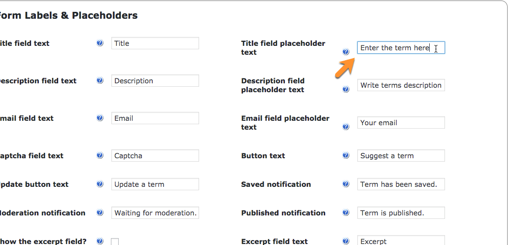This screenshot has width=516, height=245.
Task: Click help icon for Description field text
Action: pyautogui.click(x=100, y=81)
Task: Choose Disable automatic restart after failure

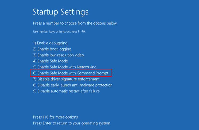Action: [66, 91]
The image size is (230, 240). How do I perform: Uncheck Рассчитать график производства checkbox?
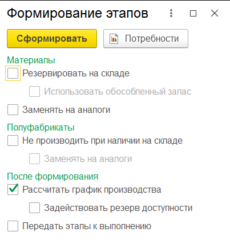tap(13, 189)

============

__WHAT THE TASK ASKS__.
Retype all of the entries above line for line, keeping every word and character as it appears. Leave the pictures out of your answer.

__EXERCISE OUTPUT__.
This screenshot has width=516, height=245.
Task: Click help icon for Description field text
Action: pyautogui.click(x=100, y=81)
Task: Choose Disable automatic restart after failure

Action: [66, 91]
The image size is (230, 240). How do I perform: Uncheck Рассчитать график производства checkbox?
tap(13, 189)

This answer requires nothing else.